Thermodynamic studies on subunit assembly in human hemoglobin. Temperature dependence of the dimer-tetramer association constants for oxygenated and unliganded hemoglobins.

Equilibrium constants for dimer-tetramer association of oxygenated human hemoglobin have been determined as a function of temperature, by analytical molecular sieve chromatography, yielding a van't Hoff enthalpy of 3.8 +/- 1.6 kcal/mol, and a unitary entropy of 48.4 +/- 5.7 e.u. Under the same conditions (0.1 M Tris/HCl, 0.1 M NaCl, 1 mM Na2EDTA, pH 7.4) the equilibrium constants for dimer-tetramer association of unliganded hemoglobin have been determined as a function of temperature from kinetic studies of the forward and reverse rate constants. The derived enthalpy and unitary entropy for association of unliganded hemoglobin are 0deltaH2 = 28.9 +/- 0.5 kcal/mol and 0deltaS2 = -41.8 +/- 1.7 e.u., respectively. Thus the oxygenation-linked enthalpy of subunit association is 32.7 +/- 1.7 kcal. The corresponding entropic coupling is 90.2 +/- 5.9 e.u.
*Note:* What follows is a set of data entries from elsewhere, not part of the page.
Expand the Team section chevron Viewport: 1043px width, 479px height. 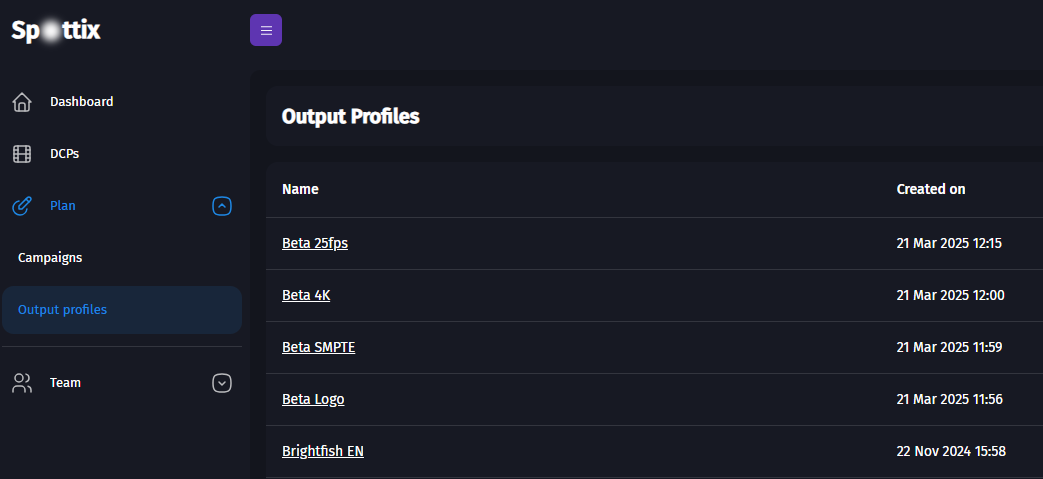(x=222, y=383)

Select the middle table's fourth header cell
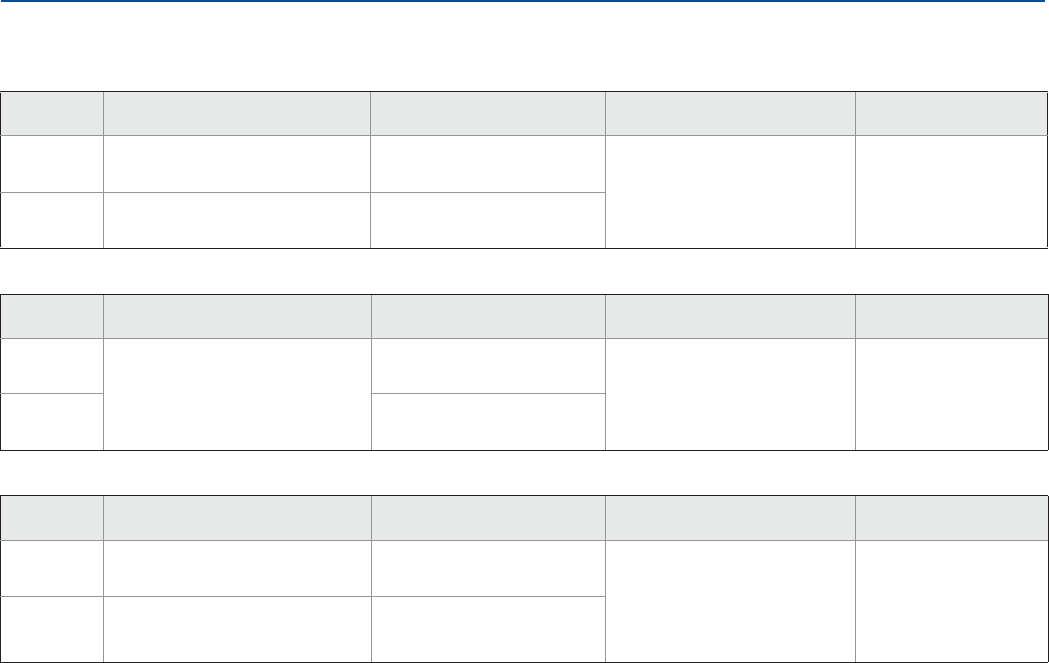click(x=730, y=315)

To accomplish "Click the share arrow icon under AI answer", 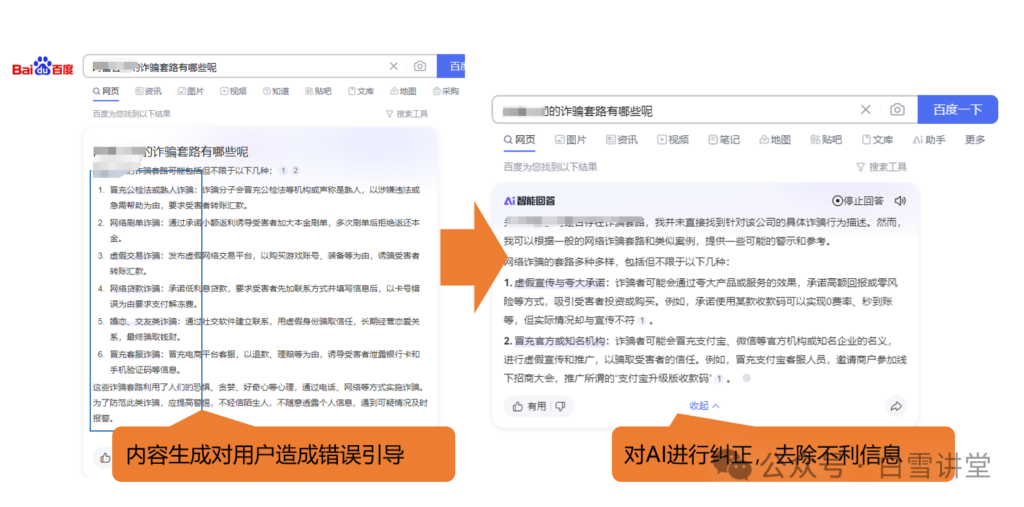I will (x=895, y=406).
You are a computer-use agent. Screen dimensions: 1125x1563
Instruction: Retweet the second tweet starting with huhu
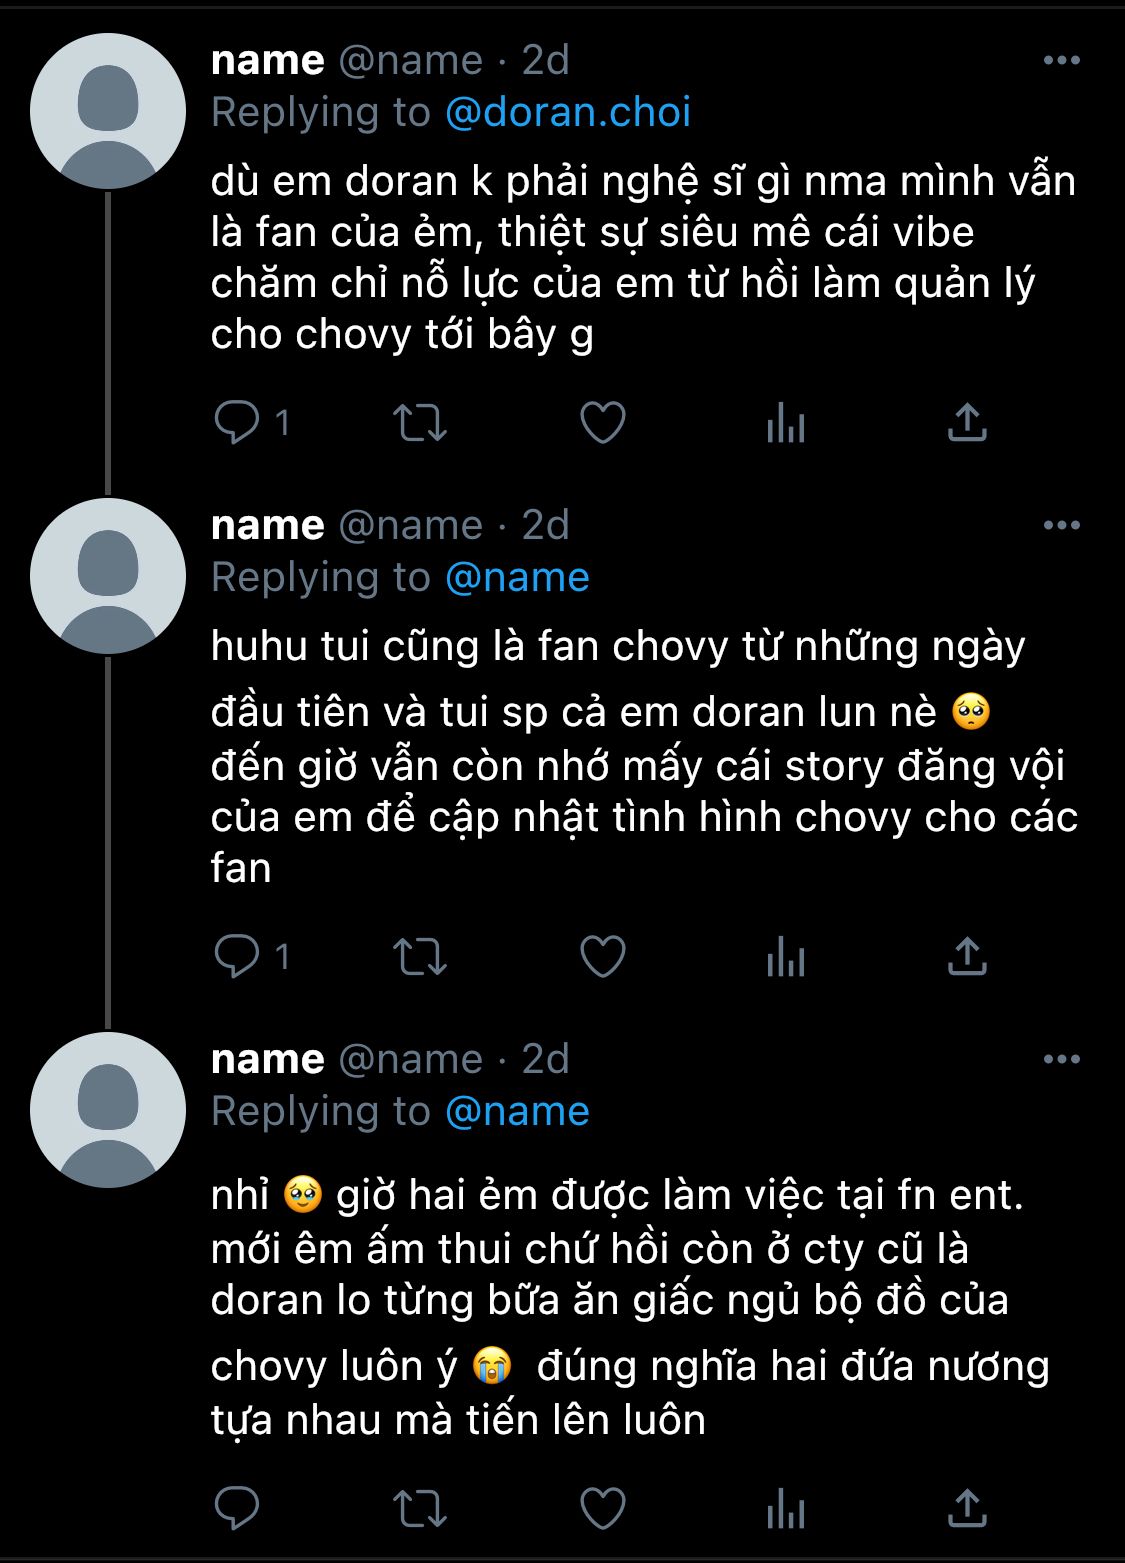pos(419,956)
The thermodynamic parameters are consistent with an increased role of hydrophobic interactions within the dimer-dimer contact region upon oxygenation, or a decreased role of hydrogen bonds and ion pair interactions. The opposite signs for association entropies in unliganded and oxygenated states suggest the existence of two distinct subunit interaction processes during the course of oxygenation with a reversal in sign at some particular binding step. The results provide a necessary basis for interpretation of calorimetric results on reconstitution of hemoglobin, described in an accompanying paper.